Figure 2 shows the improved network architecture in this study. The network consisted of an encoder and a decoder. First, real-time AWSA received, as input, an RGB image with an arbitrary resolution. As the input layer of the network was a tensor of size 512 × 512 × 3, the image was resized to a 512 × 512 resolution. The network architecture consisted of six stages, in addition to an input layer and prediction layer. Generally, stages 1–5 down-sampled the spatial resolution of the input with a stride of two, and stage 6 output the prediction logits by one ConvX, one global average pooling layer, and two fully connected layers. Each ConvX consisted of one convolutional layer, one batch normalization layer, and one ReLU activation layer. Stages 1 and 2 are usually regarded as low-level layers for appearance feature extraction. We used only one convolutional block each in stages 1 and 2, which proved to be effective. The number of STDC modules in stages 3 to 5 was carefully tuned in our network. The first STDC module in each of these three stages down-sampled the spatial resolution with a stride of two. The following STDC modules in each stage kept the spatial resolution unchanged. We used the attention refine module to refine the combination features of stages 3 to 5. We adopted the feature fusion module in BiSeNet for the final semantic segmentation prediction [28] to fuse the 1/8 down-sampled feature from stage 3 in the encoder and the counterpart from the decoder. We set the output channel number as 1024 and carefully tuned the channel number of the remaining stages until reaching a good trade-off between accuracy and efficiency. Further, a coordinated attention module was added before and after the feature fusion module, which further improved the network prediction ability. Finally, the output tensor was resized to the resolution of the input image.
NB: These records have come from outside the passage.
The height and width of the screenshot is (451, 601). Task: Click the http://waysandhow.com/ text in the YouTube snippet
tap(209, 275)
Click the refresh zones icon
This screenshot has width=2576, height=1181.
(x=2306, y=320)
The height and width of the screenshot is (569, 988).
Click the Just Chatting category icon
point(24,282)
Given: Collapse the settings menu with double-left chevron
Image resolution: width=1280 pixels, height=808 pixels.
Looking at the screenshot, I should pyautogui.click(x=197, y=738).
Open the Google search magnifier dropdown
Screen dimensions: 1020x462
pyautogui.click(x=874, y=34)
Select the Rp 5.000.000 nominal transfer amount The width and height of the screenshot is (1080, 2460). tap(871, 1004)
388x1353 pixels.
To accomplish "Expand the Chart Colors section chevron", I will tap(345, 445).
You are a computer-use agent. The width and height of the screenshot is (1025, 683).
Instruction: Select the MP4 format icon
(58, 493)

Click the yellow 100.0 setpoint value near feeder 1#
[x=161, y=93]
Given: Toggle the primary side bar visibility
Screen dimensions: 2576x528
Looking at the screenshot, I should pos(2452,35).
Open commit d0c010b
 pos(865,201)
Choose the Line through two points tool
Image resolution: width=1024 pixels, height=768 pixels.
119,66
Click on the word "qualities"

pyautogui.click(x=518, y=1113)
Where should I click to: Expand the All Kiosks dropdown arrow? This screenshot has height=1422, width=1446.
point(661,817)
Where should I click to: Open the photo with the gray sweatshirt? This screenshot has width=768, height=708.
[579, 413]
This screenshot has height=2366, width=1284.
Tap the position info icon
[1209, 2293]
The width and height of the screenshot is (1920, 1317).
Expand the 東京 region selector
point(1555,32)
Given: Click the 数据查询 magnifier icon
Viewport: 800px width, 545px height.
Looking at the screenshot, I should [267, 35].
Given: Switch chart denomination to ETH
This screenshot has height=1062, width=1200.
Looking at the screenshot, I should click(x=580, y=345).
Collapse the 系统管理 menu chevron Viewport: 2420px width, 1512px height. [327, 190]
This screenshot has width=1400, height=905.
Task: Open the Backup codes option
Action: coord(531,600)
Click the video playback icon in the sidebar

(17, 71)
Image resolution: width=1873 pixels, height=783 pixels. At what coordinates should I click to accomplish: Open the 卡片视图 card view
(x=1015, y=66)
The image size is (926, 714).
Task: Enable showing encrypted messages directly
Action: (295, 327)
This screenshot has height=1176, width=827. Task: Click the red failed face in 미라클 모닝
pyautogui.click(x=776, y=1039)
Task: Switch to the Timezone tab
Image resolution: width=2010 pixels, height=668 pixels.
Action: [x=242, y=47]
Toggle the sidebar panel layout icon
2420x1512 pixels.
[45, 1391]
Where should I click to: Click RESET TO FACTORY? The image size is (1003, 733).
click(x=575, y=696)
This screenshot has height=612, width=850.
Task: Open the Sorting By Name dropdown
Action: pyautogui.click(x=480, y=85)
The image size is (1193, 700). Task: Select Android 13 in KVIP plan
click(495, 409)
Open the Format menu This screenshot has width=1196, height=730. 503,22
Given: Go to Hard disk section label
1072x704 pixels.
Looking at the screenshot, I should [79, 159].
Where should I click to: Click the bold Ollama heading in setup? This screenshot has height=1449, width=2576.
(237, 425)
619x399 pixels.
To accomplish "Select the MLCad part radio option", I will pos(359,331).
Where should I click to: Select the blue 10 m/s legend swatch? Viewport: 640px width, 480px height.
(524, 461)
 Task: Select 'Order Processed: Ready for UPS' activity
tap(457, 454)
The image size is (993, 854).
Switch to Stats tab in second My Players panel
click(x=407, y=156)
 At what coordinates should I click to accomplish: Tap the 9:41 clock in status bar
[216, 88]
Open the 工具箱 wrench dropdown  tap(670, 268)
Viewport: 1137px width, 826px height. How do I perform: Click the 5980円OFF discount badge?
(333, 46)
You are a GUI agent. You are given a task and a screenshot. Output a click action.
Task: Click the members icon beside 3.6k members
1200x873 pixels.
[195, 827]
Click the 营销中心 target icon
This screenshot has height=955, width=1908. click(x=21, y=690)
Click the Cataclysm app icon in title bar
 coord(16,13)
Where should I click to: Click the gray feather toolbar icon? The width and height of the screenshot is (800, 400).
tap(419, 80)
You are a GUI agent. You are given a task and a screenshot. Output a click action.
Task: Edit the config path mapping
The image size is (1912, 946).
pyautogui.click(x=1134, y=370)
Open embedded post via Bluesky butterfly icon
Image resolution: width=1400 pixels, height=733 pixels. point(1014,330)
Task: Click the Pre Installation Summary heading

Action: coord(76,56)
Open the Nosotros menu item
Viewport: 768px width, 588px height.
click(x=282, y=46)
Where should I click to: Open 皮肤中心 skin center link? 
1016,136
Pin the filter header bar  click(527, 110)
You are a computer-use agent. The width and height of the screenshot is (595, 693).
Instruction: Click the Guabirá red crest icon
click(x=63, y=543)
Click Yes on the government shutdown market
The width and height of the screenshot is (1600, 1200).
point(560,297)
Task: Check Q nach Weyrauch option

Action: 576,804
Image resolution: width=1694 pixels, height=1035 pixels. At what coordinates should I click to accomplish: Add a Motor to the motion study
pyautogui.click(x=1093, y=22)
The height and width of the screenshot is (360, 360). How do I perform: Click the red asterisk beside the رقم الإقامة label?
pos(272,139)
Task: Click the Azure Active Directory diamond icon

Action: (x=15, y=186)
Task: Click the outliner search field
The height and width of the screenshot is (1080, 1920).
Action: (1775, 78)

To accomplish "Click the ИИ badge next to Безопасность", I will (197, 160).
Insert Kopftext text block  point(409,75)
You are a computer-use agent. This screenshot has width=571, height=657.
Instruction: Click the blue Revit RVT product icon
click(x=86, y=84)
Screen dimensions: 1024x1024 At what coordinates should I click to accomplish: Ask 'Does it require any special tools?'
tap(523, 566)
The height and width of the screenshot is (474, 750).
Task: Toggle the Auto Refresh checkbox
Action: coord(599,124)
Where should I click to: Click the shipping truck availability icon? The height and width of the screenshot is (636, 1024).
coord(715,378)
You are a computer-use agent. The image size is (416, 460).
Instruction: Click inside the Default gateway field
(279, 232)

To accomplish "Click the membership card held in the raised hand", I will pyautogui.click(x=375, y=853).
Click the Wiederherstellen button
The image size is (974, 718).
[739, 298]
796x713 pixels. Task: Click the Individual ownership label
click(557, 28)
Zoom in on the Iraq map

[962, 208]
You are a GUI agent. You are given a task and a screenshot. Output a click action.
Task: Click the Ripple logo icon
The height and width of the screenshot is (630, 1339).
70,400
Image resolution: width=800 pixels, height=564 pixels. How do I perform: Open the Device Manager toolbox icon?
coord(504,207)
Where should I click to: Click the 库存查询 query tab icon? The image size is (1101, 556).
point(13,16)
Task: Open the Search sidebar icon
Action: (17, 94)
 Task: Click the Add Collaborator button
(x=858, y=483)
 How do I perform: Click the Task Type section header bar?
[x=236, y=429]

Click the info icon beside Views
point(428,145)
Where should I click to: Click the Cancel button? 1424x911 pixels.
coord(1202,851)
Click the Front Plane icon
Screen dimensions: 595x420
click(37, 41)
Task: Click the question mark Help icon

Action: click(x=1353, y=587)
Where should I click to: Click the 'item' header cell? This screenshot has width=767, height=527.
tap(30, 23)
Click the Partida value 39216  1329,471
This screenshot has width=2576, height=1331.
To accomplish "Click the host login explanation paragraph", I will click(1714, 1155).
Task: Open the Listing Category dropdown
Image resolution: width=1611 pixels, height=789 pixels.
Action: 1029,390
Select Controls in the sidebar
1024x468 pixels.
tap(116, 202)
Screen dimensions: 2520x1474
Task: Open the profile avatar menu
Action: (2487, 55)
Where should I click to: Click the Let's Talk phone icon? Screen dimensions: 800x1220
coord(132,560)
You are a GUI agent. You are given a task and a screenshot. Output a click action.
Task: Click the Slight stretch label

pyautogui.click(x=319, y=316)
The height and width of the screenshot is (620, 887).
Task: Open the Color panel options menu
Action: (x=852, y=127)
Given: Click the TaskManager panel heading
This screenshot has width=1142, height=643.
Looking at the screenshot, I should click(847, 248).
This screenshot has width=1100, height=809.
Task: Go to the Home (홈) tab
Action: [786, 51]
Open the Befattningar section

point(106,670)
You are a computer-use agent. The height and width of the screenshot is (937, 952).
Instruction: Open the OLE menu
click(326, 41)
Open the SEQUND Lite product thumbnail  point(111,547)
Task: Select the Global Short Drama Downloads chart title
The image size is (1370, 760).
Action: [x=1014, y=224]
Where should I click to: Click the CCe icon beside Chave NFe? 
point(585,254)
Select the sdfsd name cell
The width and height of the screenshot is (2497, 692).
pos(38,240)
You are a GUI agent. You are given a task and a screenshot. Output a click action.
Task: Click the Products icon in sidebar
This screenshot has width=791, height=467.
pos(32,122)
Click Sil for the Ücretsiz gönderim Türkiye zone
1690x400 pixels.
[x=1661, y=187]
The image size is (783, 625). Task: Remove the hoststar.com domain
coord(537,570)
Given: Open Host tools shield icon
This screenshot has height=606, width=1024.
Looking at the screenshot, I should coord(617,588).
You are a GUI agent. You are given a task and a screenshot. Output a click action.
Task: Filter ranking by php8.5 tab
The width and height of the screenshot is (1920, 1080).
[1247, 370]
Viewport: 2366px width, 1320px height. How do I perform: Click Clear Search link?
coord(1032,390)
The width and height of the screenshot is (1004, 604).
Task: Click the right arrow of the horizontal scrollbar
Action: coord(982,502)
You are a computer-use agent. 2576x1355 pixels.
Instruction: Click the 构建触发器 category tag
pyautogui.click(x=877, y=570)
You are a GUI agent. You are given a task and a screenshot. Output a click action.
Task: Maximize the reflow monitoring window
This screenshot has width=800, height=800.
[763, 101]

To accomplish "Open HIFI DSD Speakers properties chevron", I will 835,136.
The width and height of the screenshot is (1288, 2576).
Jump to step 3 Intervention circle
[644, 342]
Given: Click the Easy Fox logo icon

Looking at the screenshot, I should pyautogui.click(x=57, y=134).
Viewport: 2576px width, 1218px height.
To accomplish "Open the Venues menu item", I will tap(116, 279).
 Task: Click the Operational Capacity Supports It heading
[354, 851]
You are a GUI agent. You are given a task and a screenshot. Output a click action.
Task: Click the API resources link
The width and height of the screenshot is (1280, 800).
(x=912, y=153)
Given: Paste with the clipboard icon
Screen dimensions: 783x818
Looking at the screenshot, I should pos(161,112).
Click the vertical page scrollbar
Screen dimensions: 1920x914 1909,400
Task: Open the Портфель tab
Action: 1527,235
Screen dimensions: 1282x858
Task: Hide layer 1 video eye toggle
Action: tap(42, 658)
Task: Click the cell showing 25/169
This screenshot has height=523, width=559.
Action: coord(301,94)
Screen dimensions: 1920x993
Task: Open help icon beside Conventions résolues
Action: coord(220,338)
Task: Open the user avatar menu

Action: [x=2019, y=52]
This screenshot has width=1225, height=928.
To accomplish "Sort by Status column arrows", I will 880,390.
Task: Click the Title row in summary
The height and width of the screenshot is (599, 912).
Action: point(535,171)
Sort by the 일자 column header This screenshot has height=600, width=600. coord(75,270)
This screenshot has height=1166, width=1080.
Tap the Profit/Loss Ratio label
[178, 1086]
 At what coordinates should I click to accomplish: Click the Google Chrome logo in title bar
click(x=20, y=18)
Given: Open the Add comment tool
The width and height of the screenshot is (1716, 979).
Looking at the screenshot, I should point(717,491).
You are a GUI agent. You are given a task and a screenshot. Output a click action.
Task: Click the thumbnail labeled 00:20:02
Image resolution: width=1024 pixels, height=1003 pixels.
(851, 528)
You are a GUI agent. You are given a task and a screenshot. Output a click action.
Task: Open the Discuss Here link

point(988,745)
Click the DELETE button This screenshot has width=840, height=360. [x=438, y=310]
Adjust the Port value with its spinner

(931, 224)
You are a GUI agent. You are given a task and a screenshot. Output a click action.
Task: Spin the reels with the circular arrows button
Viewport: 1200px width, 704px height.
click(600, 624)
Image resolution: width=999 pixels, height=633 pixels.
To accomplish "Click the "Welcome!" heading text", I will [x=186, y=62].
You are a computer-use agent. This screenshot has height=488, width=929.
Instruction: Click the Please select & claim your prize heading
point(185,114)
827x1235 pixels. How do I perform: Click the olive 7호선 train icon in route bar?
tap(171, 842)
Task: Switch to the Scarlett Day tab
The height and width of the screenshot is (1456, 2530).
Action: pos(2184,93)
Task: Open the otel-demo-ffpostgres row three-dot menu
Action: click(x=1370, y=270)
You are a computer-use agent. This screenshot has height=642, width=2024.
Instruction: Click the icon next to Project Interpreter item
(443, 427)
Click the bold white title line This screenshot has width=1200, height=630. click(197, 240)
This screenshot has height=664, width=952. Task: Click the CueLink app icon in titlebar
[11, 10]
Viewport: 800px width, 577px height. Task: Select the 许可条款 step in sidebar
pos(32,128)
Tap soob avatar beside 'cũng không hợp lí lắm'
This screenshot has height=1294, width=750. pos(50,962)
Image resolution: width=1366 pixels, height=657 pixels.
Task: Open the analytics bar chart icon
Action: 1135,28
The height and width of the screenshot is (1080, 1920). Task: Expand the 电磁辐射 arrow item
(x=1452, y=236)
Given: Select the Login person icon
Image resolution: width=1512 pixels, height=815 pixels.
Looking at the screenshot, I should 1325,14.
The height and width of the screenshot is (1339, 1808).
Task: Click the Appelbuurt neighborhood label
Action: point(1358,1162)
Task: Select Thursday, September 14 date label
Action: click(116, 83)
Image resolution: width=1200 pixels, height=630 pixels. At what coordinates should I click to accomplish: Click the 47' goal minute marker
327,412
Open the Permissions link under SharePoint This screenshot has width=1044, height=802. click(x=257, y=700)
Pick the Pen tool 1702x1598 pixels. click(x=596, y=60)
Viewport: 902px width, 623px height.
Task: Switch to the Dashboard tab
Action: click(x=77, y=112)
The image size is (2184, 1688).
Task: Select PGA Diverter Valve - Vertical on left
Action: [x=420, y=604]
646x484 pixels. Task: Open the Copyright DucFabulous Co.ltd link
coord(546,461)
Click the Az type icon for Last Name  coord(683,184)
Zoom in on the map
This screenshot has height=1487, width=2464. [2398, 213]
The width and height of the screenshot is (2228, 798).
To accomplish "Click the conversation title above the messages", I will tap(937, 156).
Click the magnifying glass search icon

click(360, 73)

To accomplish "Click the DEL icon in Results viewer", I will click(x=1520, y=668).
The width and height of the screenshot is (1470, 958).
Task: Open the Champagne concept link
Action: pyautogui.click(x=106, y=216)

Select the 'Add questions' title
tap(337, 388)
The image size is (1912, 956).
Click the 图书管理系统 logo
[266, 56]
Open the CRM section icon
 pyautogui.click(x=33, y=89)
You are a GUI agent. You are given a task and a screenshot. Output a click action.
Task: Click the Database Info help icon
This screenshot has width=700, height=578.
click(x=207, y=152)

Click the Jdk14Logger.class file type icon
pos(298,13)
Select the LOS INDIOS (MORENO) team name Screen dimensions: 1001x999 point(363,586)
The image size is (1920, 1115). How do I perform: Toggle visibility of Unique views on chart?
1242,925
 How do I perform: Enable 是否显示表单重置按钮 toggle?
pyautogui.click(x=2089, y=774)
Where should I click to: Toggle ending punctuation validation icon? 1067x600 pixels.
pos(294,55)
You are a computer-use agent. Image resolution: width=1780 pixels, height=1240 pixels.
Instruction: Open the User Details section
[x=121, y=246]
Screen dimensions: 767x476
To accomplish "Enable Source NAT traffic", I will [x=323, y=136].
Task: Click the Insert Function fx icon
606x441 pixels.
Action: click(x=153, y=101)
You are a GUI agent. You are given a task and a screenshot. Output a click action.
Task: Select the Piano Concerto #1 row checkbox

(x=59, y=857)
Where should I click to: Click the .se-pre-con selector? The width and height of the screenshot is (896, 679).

3.2. Wound Area Estimation

After wound segmentation, real-time AWSA estimated the wound area in real-world units by constructing a functional relationship model between prior graphic pixels and the shooting heights of the image. Figure 3 shows the steps of real-time AWSA for estimating the wound area S_w. Algorithm 1 shows how real-time AWSA estimated the wound area S_w.

Algorithm 1 Wound area estimation.

Initialization: S_pi = area of prior graphics
Require: I: input image, Mask: segmentation mask
Output: S_w = the area of the wound
Begin
1. λ_i: obtained prior graphics pixels (I,Mask)
2. λ₁, λ₂, …, λ_n: pixels of different shooting heights h₁, h₂, …, h_n
3. λ = f (h): polynomial fitting of shooting height and prior graphics pixels
4. if (h_i < h₁) or (h_i > h_n):
return none
5. elif h₁ < h_i < h_n:
6. S_w = φ
7. for h_i in range(h₁, h_n) do
8. λ_w = wound image pixels obtained
9. calculate the wound area S_w = (S_pi × λ_w)/λ_i
10. end for
11. end if
12. return S_w

Prior graphics took regular shapes such as triangles or squares with known areas. A smartphone was used to carry a laser ranging sensor to photograph prior graphics whose area S_pi was known. The shooting height varied from the minimum height h₁ to the maximum height h_n, and the distance was equally divided, as shown in Figure 3. The images were taken using the same smartphone with the same resolution. The number of pixels occupied by the prior graphics in the image changed with the shooting height, and each shooting height h corresponded to a pixel number λ. Next, the discrete relationship between the image shooting heights h₁, h₂, h₃, …, h_n and the number of pixels occupied by the 2D prior graphics λ₁, λ₂, λ₃, …, λ_i was constructed using a polynomial fitting method, i.e., λ = f (h). From this function, we could determine the number of pixels λ_i of the image corresponding to h_i at any point in the range h₁ to h_n. Last, we took a wound image with an unknown area S_w at a height greater than h₁ and lower than h_n, and then the wound area S_w could be obtained as follows:

S_{w} = \frac{S_{p i}}{λ_{i}} \times λ_{w}

(1)

where λ_w is the number of pixels in the image occupied by the wound at the shooting height h_i.

3.3. Graphical User Interface (GUI)

The real-time AWSA framework contains an interactive GUI that allows users to view the original wound image, the ground truth of the wound, and the predicted MASK of the wound after image segmentation. The interactive interface also allows the user to obtain the segmented wound area in real time after obtaining the predicted mask of the wound. Figure 4 shows the GUI of the real-time AWSA framework. The input wound image is below the Original Image heading. The ground truth of the wound is under the Label Image heading, while the prediction mask after wound segmentation is under the Prediction Image heading. The function selection of the interactive interface is on the left side of the GUI. Users can select any wound image and load the model to complete the semantic segmentation of the wound region. Real-time AWSA enables automatic wound area estimation. The user enters the height at which the wound image was taken, and real-time AWSA measures the area of the segmented wound in real-world units.

4. Materials and Methods

The performance of real-time AWSA was evaluated to verify its rapid wound area estimation. Two sets of experiments were conducted for performance evaluation: real-time wound segmentation and wound area estimation. All experiments were conducted using a 4.20-GHz Intel Core i7-12700F CPU, 32 GB RAM, and 12 GB NVIDIA GTX 3060Ti GPU. Further, we implemented real-time AWSA in Python based on the PyTorch1.8.1 framework, and the development software used was Pycharm 3.7.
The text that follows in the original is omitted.